7. Anything Amy’s Kitchen has to offer
Very few things beat eating a good lasagna in bed. Spending very little on that lasagna makes it taste that much better. In addition to meals that taste like the closest thing to a home cooked meal within miles, Amy’s Kitchen offers over 250 frozen options while remaining environmentally conscious. Some environmentally conscious steps prove much harder to stick to while under the constraints of a college budget. But environmentally friendly brands make it much easier. Amy’s also managed to make lasagna, a notorious comfort food, a healthy option.

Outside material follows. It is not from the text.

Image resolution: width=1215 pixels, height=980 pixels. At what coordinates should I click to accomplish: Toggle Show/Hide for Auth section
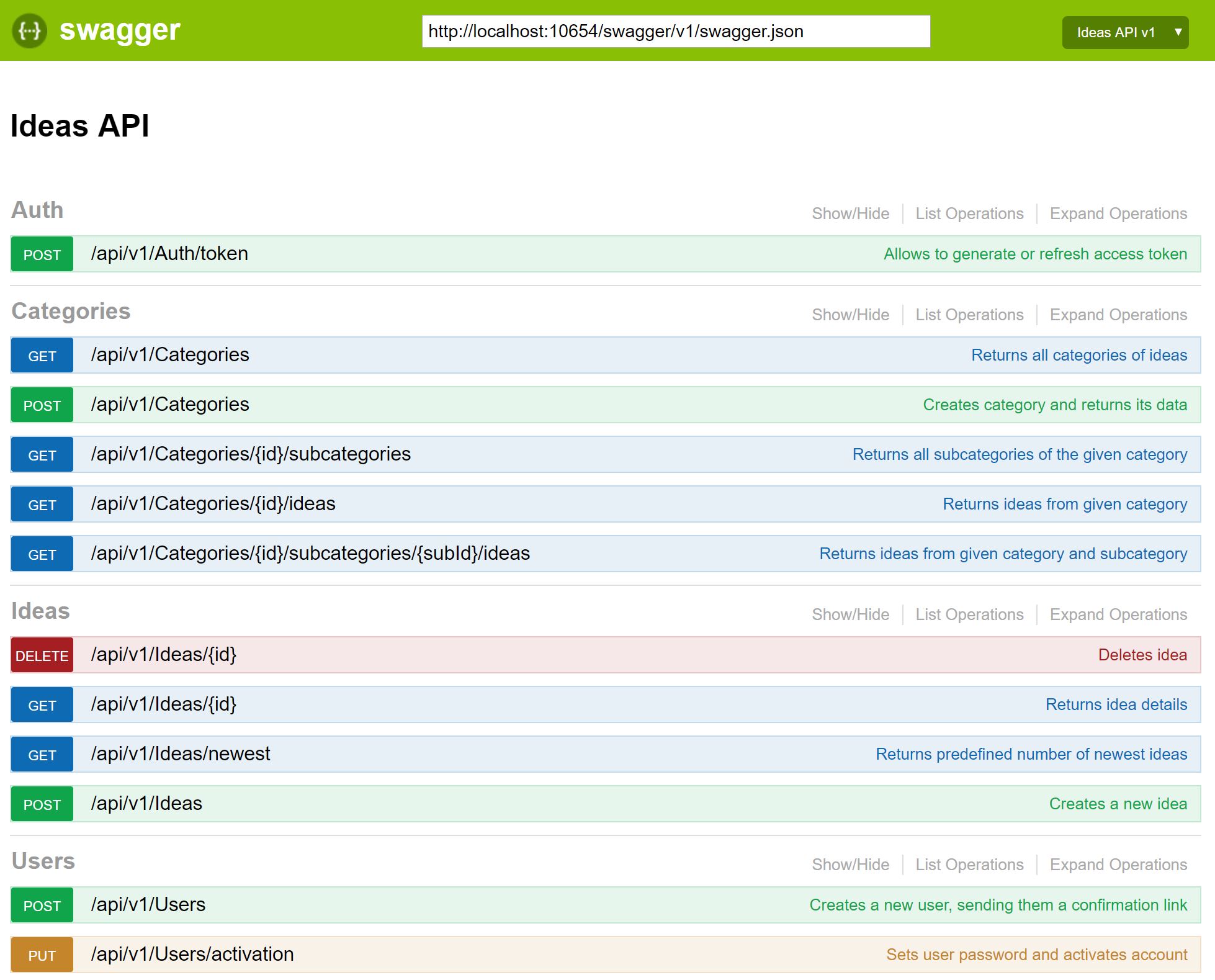[850, 214]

8. MorningStar Farms Veggie Classics
We all get those sudden cravings for former childhood staple meals. You know, the classics: corns dogs, chicken sandwiches, chicken nuggets. You don’t need to abandon these relics when you go to school. Tons of meatless options for these foods exist, possibly in your local grocery store frozen section. Instead of drunkenly eating them cold in the middle of the night, try adding them to a cooked meal. Think veggie burgers, tacos, chili, breakfast burritos—all possible in a dorm room with any of the vegetarian ground meat items.
“I like the Morningstar brand because they make quality vegetarian food perfect for the busy, stressful college lifestyle. Most of their frozen foods I have tried, like the veggie ‘chicken’ nuggets, are super tasty and so quick to prepare, which I love! I’d definitely recommend Morningstar to all college students,” Temple University junior Kaitlyn Kerwin said.
9. Tasty Bite Indian Bombay Potatoes
Not every college dining hall offers the most diverse food options every single day. After a long day of classes or maybe a particularly tough finals season, sometimes you simply want a warm bowl of Indian food. But when your nonexistent food budget keeps you from achieving this dream, what can you do? Prepackaged Indian food won’t quite replace the deliciousness of an authentic, fresh bowl of curry but Tasty Bites comes very close, especially paired with brown basmati rice. To boot, it comes with a shelf life of almost two years and two filling servings for $2.88—less than a two-pack of depressing Hot Pockets.
10. GoVeggie Vegan Cheese Options
For a lot of students, cheese has its own section in the food pyramid. GoVeggie items serve as a direct threat to everyone’s excuse for not going vegan. For a while, no one believed a good vegan cheese could exist but this changes everything. Their vegan parmesan ingredients consist of soy protein, rice flour, coconut oil, natural flavors and sea salt. It can go with any Italian dish of your choosing, or just eat it in alone the middle of the night. We don’t judge here at CM. Now the sad, classic vegan struggle meal of pasta sauce and noodles can get a much-needed upgrade.